Causes of yellowing garlic - video

Prevention of yellowing of garlic leaves

It is not difficult to prevent yellowing of garlic - in addition to the above recommendations regarding the time and depth of seeding of cloves, it is enough to follow a few simple rules regarding the choice of the site and the processing of seed.

The right choice and preparation of the sowing place

For garlic, areas with light sandy loamy or loamy soils located in a lighted place are best suited. In addition, the selected site should not be swampy, so make sure that the groundwater runs at a depth of not less than 1.5 m. One month before planting, the soil must be fertilized, so add the following fertilizers per m2: humus (5-6 kg) + double superphosphate (1 tablespoon) + potassium sulfate (2 tablespoons) + wood ash (250-350 g, and if you deoxidized the soil, then 150-200 g). If the soil is heavy, for example, clay, then add sand at the rate of 3-5 kg ​​/ m2.

Deoxidation of the soil

For garlic, areas with a low or neutral level of acidity are preferred, so if necessary, sprinkle ash (300-350 g / m 5-7 days before applying the main fertilizer complex2) or dolomite (350-400 g / m2), and then dig the site.

Deoxidation is advisable if light plaque appears on the soil surface, horsetail, moss or meadow grow well or rusty water accumulates in pits.

The use of ash helps not only deoxidize the soil, but also enrich it with useful substances

Crop rotation

It is advisable to plant garlic in its original place after 3-4 years. If you don’t have the opportunity to fertilize the plot, then try not to grow garlic where beets and carrots grew before, as they greatly deplete the soil. For the same reason, garlic should not be planted on a site previously used for tomatoes, radishes and radishes, as well as for onions of all varieties, since in this case there is a risk of not only a shortage of nutrients, but also infection by common diseases and pests (onion fly, onion nematode, fusarium).

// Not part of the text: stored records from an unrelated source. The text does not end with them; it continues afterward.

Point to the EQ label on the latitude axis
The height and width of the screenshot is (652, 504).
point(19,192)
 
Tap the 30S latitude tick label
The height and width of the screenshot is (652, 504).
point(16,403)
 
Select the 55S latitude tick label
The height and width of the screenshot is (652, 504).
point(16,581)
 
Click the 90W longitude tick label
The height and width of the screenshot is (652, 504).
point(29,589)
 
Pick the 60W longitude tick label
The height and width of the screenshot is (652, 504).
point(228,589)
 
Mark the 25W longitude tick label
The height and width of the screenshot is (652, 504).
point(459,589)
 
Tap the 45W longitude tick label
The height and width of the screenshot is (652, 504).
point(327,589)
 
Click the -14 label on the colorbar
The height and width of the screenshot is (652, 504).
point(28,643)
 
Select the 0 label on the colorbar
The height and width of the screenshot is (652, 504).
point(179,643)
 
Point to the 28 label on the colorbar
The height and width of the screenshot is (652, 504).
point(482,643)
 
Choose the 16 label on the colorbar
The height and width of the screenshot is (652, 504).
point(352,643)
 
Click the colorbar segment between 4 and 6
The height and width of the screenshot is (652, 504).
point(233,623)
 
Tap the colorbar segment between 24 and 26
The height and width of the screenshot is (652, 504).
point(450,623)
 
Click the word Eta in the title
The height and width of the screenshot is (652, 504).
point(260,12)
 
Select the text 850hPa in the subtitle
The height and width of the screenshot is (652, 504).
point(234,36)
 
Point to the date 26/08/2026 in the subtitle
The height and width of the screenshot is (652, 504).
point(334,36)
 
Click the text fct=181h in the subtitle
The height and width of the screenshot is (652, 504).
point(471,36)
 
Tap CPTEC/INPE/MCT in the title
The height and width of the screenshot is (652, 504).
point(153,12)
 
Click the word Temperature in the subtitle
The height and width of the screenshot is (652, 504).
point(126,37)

Processing garlic before sowing

There are several types of solutions for processing, and you can choose the most attractive option for you:

  • A solution of potassium permanganate. Dissolve 1 g of powder in 200 g of water and place in them cloves for 10 hours.
  • Ash solution. 2 cups of ash pour 2 liters of boiling water and let cool. Then drain the light part into a separate dish and soak the teeth in it for 1 hour.
  • Mixed processing. Prepare a salt solution (6 tbsp. L. Diluted in 10 l of water) and place the cloves in it for 3 minutes, and immediately after it - in a solution of copper sulfate (1 tsp. Powder diluted in 10 l of water) for 1 min

Unlike spring crops, garlic is not required to be washed. But keep in mind that after all treatments, the garlic needs to be dried before sowing it in the ground, so do the processing about a day before sowing.

As you can see, to prevent the appearance of yellowness on the leaves of young garlic and fight it is not difficult, just follow the simple tips for planting this crop and make fertilizers on time. Responsibly treat the preparation of the site, carry out the crops on time, and garlic will delight you with its health and good harvest.